_Your instructions_
In the listing below, print exactly the lines between the line holding "You are a computer-use agent. Viewport: 1488px" and the line holding "Given: Click into the Replace input field", inclusive, and no more.
[[ Input open ]]
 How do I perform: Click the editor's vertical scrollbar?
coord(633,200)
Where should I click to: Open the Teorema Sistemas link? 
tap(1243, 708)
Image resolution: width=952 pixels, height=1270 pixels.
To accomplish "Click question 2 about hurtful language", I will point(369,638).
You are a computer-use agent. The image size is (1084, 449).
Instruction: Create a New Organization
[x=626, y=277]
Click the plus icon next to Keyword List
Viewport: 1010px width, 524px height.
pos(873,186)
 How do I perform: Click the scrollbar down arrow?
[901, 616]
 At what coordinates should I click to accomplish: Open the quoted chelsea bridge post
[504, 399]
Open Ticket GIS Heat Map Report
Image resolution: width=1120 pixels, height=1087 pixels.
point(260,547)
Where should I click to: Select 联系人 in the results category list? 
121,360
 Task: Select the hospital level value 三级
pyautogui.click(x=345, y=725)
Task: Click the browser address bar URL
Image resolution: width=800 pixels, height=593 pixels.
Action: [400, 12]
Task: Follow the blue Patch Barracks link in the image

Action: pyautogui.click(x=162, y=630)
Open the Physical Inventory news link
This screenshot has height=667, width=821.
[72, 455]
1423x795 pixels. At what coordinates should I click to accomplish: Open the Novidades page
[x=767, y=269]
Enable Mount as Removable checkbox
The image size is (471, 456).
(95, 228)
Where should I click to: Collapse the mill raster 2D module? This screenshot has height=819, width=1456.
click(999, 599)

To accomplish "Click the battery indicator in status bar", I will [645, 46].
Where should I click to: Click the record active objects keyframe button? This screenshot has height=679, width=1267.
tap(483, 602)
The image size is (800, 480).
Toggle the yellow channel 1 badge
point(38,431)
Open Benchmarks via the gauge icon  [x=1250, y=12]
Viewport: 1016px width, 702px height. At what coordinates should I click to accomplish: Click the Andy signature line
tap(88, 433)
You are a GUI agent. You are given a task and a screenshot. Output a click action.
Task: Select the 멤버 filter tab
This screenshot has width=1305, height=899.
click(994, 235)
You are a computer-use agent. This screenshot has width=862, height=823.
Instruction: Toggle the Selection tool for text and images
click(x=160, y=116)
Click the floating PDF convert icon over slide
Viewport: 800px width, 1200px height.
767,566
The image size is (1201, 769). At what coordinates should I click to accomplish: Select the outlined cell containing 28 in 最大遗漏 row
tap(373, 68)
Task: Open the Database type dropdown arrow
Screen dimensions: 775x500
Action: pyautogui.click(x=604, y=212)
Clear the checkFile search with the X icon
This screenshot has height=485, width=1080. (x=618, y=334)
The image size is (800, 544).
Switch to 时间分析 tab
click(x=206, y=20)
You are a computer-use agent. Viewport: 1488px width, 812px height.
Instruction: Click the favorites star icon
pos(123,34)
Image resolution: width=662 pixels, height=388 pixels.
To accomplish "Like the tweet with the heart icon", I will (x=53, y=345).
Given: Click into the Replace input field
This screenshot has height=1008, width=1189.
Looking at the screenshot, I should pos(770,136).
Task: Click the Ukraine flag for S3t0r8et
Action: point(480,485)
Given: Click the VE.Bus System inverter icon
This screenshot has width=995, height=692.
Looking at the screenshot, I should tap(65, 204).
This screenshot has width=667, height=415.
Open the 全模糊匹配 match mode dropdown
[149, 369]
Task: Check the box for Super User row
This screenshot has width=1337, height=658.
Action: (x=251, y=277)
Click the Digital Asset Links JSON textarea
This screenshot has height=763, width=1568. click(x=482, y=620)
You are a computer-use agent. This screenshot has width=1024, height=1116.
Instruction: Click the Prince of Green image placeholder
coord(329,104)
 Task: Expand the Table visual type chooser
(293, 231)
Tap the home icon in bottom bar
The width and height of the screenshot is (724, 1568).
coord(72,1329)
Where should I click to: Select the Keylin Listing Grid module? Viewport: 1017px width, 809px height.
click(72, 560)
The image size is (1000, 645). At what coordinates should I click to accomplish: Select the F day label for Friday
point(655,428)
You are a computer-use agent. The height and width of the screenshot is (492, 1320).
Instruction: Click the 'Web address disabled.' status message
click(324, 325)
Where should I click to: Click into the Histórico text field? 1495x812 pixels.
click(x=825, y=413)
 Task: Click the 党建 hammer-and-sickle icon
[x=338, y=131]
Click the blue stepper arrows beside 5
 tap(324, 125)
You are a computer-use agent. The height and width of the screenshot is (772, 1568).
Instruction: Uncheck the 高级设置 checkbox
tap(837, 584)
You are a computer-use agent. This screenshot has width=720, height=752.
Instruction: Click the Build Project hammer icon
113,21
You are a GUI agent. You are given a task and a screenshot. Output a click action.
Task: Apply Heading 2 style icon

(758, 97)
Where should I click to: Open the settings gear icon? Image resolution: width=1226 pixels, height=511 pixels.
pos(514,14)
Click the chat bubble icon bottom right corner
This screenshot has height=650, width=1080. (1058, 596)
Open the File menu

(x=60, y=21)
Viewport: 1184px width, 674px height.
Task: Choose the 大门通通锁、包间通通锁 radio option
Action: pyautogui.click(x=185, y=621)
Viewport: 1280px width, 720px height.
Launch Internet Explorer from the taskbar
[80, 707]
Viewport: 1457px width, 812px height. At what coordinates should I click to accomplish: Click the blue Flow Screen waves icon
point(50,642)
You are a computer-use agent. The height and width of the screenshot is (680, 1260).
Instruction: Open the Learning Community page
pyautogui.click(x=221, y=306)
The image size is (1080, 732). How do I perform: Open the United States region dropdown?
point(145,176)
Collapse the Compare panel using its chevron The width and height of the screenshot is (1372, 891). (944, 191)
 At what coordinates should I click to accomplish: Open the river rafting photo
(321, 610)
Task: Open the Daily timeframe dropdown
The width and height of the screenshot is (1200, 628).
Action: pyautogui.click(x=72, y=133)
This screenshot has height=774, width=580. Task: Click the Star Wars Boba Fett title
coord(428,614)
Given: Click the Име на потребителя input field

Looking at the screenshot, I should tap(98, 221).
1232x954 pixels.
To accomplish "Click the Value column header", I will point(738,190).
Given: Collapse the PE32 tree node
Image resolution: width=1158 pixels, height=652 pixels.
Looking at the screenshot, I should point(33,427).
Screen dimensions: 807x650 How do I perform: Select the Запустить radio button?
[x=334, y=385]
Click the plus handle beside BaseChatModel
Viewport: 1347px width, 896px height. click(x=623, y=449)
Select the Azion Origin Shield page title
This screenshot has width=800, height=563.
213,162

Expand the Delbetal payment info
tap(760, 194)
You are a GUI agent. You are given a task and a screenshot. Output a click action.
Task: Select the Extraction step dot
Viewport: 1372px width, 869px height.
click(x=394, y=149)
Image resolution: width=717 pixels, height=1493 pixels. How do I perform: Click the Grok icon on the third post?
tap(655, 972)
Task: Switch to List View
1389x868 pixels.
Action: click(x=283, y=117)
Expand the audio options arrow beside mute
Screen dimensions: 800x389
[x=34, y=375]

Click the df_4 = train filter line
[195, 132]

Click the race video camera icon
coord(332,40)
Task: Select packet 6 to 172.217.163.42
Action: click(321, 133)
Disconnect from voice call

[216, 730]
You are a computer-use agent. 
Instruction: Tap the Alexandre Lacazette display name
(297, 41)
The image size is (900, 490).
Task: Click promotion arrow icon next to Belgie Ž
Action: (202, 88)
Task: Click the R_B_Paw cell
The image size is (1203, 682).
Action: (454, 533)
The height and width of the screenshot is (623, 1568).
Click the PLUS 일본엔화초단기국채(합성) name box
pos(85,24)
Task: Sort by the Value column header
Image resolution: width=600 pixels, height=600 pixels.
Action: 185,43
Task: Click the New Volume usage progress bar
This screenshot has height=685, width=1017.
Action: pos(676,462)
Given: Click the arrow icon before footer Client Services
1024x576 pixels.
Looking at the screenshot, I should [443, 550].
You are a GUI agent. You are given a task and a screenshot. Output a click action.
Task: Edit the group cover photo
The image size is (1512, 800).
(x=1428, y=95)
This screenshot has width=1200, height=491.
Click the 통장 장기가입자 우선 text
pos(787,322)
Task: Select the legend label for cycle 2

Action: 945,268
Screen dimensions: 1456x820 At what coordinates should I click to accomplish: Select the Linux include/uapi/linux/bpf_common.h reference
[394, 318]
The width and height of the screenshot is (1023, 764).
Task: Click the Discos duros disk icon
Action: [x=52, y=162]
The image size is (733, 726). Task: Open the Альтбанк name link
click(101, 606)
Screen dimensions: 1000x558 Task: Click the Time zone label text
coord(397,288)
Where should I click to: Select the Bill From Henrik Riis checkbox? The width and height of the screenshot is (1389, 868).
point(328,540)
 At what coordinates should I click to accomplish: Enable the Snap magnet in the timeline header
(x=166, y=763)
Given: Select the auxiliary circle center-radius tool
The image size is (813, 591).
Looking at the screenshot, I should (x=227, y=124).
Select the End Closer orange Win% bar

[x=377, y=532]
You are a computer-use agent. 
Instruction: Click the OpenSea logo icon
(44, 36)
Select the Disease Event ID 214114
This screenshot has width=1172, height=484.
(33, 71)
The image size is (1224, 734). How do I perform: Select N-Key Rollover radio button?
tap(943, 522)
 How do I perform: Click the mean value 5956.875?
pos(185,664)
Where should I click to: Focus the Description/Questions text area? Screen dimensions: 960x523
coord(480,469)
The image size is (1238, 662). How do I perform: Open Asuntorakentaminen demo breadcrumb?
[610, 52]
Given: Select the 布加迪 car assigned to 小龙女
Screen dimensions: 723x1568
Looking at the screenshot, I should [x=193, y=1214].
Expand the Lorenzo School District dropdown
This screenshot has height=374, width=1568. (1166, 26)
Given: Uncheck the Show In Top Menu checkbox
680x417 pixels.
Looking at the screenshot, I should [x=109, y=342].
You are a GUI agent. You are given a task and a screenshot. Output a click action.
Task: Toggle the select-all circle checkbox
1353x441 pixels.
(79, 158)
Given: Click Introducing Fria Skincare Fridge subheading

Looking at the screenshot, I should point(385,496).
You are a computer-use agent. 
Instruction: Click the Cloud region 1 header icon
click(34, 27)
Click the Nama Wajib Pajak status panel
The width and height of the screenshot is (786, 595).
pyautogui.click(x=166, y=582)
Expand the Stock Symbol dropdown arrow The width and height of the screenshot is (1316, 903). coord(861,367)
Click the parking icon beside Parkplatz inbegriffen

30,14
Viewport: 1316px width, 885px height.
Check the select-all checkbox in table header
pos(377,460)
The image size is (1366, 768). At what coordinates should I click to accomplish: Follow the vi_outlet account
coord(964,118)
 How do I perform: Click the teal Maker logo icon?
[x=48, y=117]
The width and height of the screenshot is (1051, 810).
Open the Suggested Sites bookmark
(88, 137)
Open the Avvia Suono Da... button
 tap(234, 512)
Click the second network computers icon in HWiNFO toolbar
[[ Input closed ]]
_Answer for the task_
You are a computer-use agent. Viewport: 1488px width, 812px height.
Instruction: Click the favorites star icon
pos(123,34)
Image resolution: width=662 pixels, height=388 pixels.
To accomplish "Like the tweet with the heart icon", I will (x=53, y=345).
Given: Click into the Replace input field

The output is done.